WHAT YOU HAVE TO DO
Copy out, exactly, the first line of the entries below and every line after it through the one containing "Task: Follow the Download link in banner".

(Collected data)
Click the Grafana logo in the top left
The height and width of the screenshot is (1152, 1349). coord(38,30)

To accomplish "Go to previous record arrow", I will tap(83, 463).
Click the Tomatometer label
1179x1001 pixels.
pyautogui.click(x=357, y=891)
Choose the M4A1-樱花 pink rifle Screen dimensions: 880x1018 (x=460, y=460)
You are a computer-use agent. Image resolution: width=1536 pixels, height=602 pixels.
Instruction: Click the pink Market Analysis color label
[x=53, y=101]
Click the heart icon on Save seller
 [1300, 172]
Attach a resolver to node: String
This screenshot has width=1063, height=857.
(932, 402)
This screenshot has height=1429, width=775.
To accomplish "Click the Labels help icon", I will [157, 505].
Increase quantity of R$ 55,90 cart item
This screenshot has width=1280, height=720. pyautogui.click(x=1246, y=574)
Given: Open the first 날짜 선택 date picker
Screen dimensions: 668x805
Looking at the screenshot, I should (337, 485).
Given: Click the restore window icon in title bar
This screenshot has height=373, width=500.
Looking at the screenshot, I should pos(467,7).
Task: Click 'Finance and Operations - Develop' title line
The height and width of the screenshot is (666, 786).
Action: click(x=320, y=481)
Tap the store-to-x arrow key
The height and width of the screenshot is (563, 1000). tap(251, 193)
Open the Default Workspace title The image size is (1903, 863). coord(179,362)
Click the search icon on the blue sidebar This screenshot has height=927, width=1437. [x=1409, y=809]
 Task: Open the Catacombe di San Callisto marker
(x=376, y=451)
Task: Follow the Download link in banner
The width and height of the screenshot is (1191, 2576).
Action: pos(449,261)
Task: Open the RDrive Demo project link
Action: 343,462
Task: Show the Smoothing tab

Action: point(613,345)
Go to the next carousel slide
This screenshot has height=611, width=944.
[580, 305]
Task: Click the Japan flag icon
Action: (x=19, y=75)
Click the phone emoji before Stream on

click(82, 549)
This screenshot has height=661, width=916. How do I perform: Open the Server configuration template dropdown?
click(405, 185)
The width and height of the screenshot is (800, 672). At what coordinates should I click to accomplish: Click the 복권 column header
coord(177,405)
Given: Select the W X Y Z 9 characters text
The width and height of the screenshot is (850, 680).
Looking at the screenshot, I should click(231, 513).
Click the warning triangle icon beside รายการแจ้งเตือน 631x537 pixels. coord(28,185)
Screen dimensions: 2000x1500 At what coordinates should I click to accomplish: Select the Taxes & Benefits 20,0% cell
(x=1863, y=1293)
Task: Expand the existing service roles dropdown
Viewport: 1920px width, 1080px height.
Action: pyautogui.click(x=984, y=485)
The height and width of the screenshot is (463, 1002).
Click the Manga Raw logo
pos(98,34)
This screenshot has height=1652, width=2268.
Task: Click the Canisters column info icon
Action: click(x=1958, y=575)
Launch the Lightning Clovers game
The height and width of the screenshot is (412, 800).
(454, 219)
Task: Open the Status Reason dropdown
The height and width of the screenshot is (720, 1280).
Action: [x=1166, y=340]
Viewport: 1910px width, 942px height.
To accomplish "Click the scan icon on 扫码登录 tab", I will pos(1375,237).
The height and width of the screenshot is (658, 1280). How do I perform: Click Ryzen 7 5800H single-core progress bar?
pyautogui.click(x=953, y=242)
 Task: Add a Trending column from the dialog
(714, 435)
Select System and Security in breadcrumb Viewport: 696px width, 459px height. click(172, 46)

RESPONSE AREA
Click the Grafana logo in the top left
The height and width of the screenshot is (1152, 1349). coord(38,30)

To accomplish "Go to previous record arrow", I will tap(83, 463).
Click the Tomatometer label
1179x1001 pixels.
pyautogui.click(x=357, y=891)
Choose the M4A1-樱花 pink rifle Screen dimensions: 880x1018 (x=460, y=460)
You are a computer-use agent. Image resolution: width=1536 pixels, height=602 pixels.
Instruction: Click the pink Market Analysis color label
[x=53, y=101]
Click the heart icon on Save seller
 [1300, 172]
Attach a resolver to node: String
This screenshot has width=1063, height=857.
(932, 402)
This screenshot has height=1429, width=775.
To accomplish "Click the Labels help icon", I will [157, 505].
Increase quantity of R$ 55,90 cart item
This screenshot has width=1280, height=720. pyautogui.click(x=1246, y=574)
Given: Open the first 날짜 선택 date picker
Screen dimensions: 668x805
Looking at the screenshot, I should (337, 485).
Given: Click the restore window icon in title bar
This screenshot has height=373, width=500.
Looking at the screenshot, I should pos(467,7).
Task: Click 'Finance and Operations - Develop' title line
The height and width of the screenshot is (666, 786).
Action: click(x=320, y=481)
Tap the store-to-x arrow key
The height and width of the screenshot is (563, 1000). tap(251, 193)
Open the Default Workspace title The image size is (1903, 863). coord(179,362)
Click the search icon on the blue sidebar This screenshot has height=927, width=1437. [x=1409, y=809]
 Task: Open the Catacombe di San Callisto marker
(x=376, y=451)
Task: Follow the Download link in banner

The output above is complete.